Deutsches Zeitungsportal

Deutsches Zeitungsportal, or the German Newspaper Portal, is an aggregator of digitised newspaper collections within Germany.

History of the Collection

The digitisation of newspapers in Germany was originally not a uniform effort, with many libraries or archives striking out on their own. The German Research Foundation (Deutsche Forschungsgemeinschaft, DFG) set out to improve the situation with a pilot project in 2013. The project “Digitisation of Historical Newspapers” (Digitalisierung historischer Zeitungen) resulted in a master plan that set out rules and recommendations for a variety of aspects regarding the digitisation process of historical newspapers. It furthermore stipulated that the German Digital Library should build a national portal that should one day give access to all historical newspapers digitised by German cultural heritage institutions.

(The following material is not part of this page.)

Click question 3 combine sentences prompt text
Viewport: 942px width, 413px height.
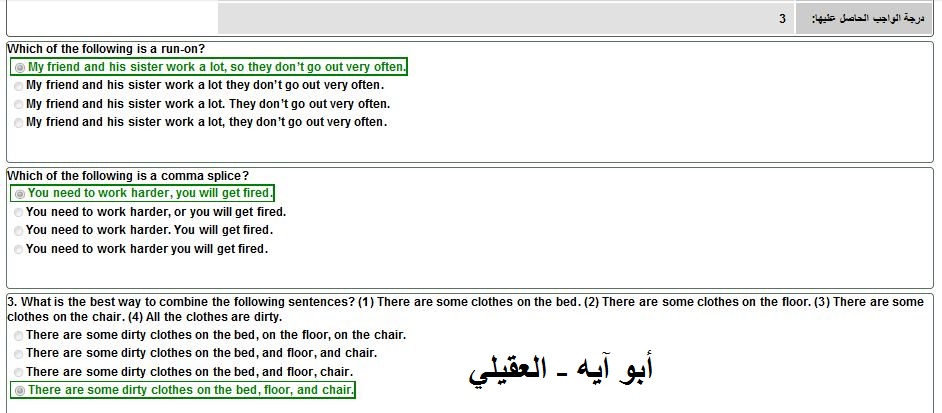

Following this recommendation, work on the national newspaper portal began in January 2019. It was conceived as a “sub-portal” of the German Digital Library with the newspapers available in the portal also part of the general collection of the German Digital Library but the newspaper portal having its own landing page that can be explored via purpose-built functionalities such as a full-text search. Project partners for the site include the German National Library, the Berlin State Library, the Saxon State and University Library Dresden and the FIZ Karlsruhe-Leibniz Institute for Information Infrastructure. The portal was launched in October 2021, completing the first phase of the project. There will be another two-year project phase to further develop and optimise the portal. Funding for these first two phases came from the four project partners and the German Research Foundation, which contributed c. €1 million for each phase. After the second project phase, the German Newspaper Portal will be maintained by the German Digital Library.

Consulted Libraries

The long term goal of the German Newspaper Portal is to give access to all historical newspapers digitised by German cultural heritage institutions. However, this will be an ongoing process for many years. At the launch of the portal, the following nine institutions contributed newspapers from their collections to the German Newspaper Portal: Sächsische Landesbibliothek - Staats- und Universitätsbibliothek Dresden (SLUB); Staatsbibliothek zu Berlin - Preußischer Kulturbesitz (SBB); Martin-Luther-Universität Halle-Wittenberg Universitäts- und Landesbibliothek Sachsen-Anhalt (ULB); Staats- und Universitätsbibliothek Hamburg Carl von Ossietzky (SUB Hamburg); Badische Landesbibliothek (BLB); Landesbibliothek Oldenburg (LBO); Heinrich-Heine-Universität Düsseldorf Universitäts- und Landesbibliothek Düsseldorf (ULB Düsseldorf); Bibliothek der Friedrich-Ebert-Stiftung (FES); Deutsches Exilarchiv (DEA).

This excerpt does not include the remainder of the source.